Há pessoas que chegam tarde à vida da gente, mas chegam e ficam para sempre. Como é o caso de Edson Alves, que entrou no meu caminho há seis anos e me iluminou desde então. Nós nos conhecemos quando minha filha Rita Gullo montou um pequeno conjunto musical para nos acompanhar no show Solidão no Fundo da Agulha. O grupo acabou tendo um nome improvisado, que ficou Pai, Filha e Espírito Santo. Há 72 meses rodamos por este Brasil. Não ganhamos dinheiro, mas conhecemos gente e lugares e nos divertimos. 

Sempre que chegávamos a uma cidade nova, ou teatro, auditório, bar, o que fosse, e olhávamos a plateia ainda vazia, Edson lembrava um período em que acompanhou Adoniran Barbosa em uma temporada. Adoniran, contava ele, chegava, abria um pedacinho de cortina e dizia: “Está um fedor de ausência”. Riam e, se ninguém aparecia, iam todos para um bar. Com Edson, veteraníssimo, admirado por toda a classe, aprendemos, Rita e eu, que a plateia é fundamental, mas fazer o show, tenha quantos tiver, é mais importante do que tudo. Sempre fizemos o Solidão alegremente, puxados pelo nosso violonista. 

Sua morte, na semana passada, foi tão rápida, desnorteante, que, quando soubemos, ele já estava cremado. Um grupo enorme de amigos ainda conseguiu chegar ao crematório e se despedir com canções e casos. Porque Edson tinha um repertório enorme de histórias de músicos, sobre músicos, para músicos. Sua morte, aos 68 anos, frustrou a ideia que tínhamos os dois de contar em livro tudo o que ele viu e viveu. 

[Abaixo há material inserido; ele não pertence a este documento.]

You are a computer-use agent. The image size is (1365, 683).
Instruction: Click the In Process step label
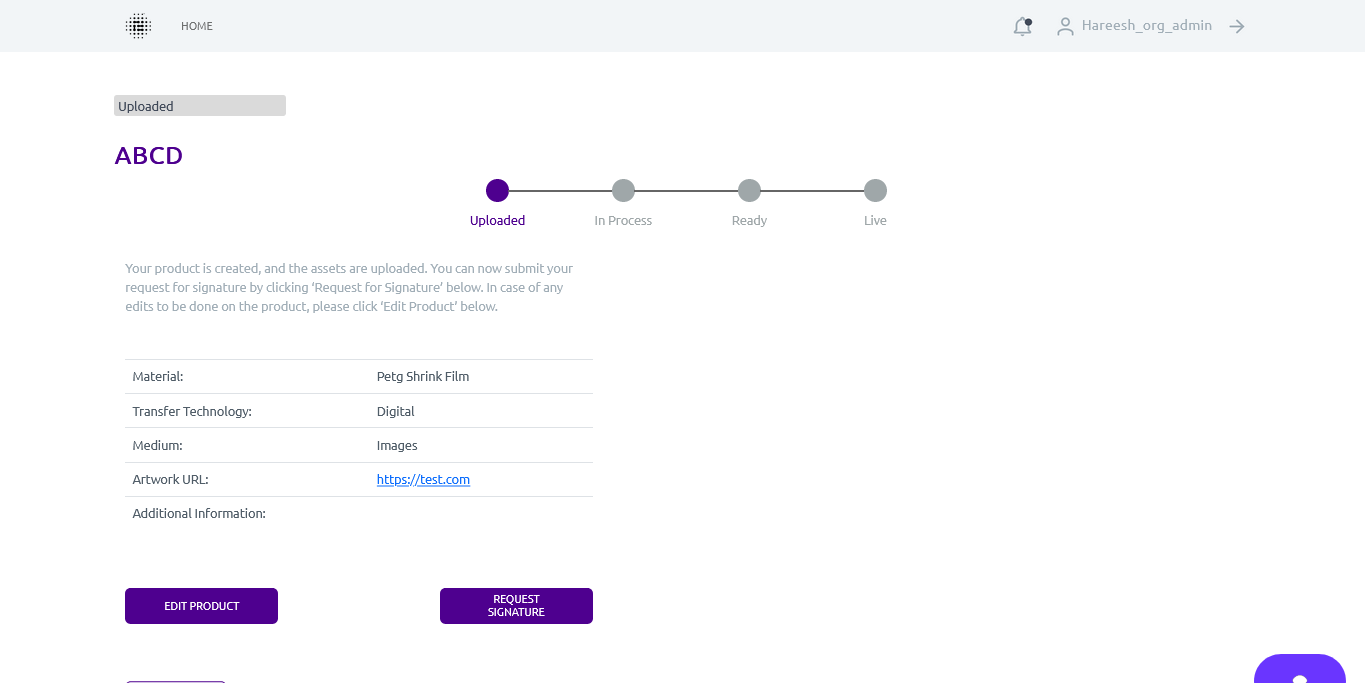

Esse nosso pocket show, com histórias de minha vida conduzidas por canções que me marcaram e cantadas por Rita – que ele adorava e se entusiasmava ao ouvi-la, principalmente na canção Amado Mio, do filme Gilda, um clássico –, foi a prova de que havia coisas que ele fazia por amor, paixão, por se divertir também. Apaixonado pela ideia, pelo jeito intimista, pela maneira como tudo chegava e envolvia a plateia. Edson tocou com todos músicos que sabemos ser ou ter sido importantes. Era respeitado pelo seu estilo no violão. Poucas notas e exatas. Tirava do violão os sons mais inimagináveis. E era correto, severo. Rígido, ao passar o som, às vezes infernizava técnicos com suas exigências, máximas, apesar de mínimas. Queria o som perfeito, irritava-se. Estava sempre certo.

Quantas histórias se foram com ele. Uma delas, me lembro, foi de quando tocava com Ray Conniff, que usava uma peruca perfeita, mas que um dia foi levada pelas águas do mar, o que deixou o mestre dos bailes desesperado. Por sorte, não havia plateia. E a infinidade de festas, bailes, coquetéis, debutantes, aniversários, quando os músicos só podiam (e ainda podem) entrar pelos fundos, acomodar-se em uma área de serviço e sem poder provar croquete, coxinha, empada, pastel, o que fosse. Se tivesse lagosta e caviar, nem podiam se aproximar, os garçons passavam ao largo. Histórias de como o trabalho de artistas funcionou ao longo de décadas. E o músico de renome que, convidado para tocar em uma festa, perguntou: “É de carnaval? Não trabalho em carnaval, de modo algum”. O contratante garantiu de pés juntos que não era e o músico notável foi, apertou a campainha e foi recebido na porta pelo Rei Momo. Virou as costas e se mandou. 

Ele nos acompanhou de pequenos bares à inauguração de Sescs, fomos do sul ao norte, vilas e capitais. Mas houve um lugar que adorávamos, o restaurante Gênova, íntimo, com uma das melhores comidas italianas de São Paulo. Edson adorava quando João Gianesi promovia nosso show a propósito de nada e tudo. Ele morreu sem levar o filho outra vez para comer o espaguete limone, imbatível. 

Vamos sentir falta de Edson e de suas reclamações (o box do chuveiro do hotel sempre entupia, justo com ele), de sua simplicidade, do cafezinho que tomava antes de cada show. Ele adorava dar aulas para jovens carentes que formavam uma orquestra no Auditório Ibirapuera. Ficou triste quando foi tirado de lá, assim como todos os que o conheceram estão desolados com a sua partida para sempre.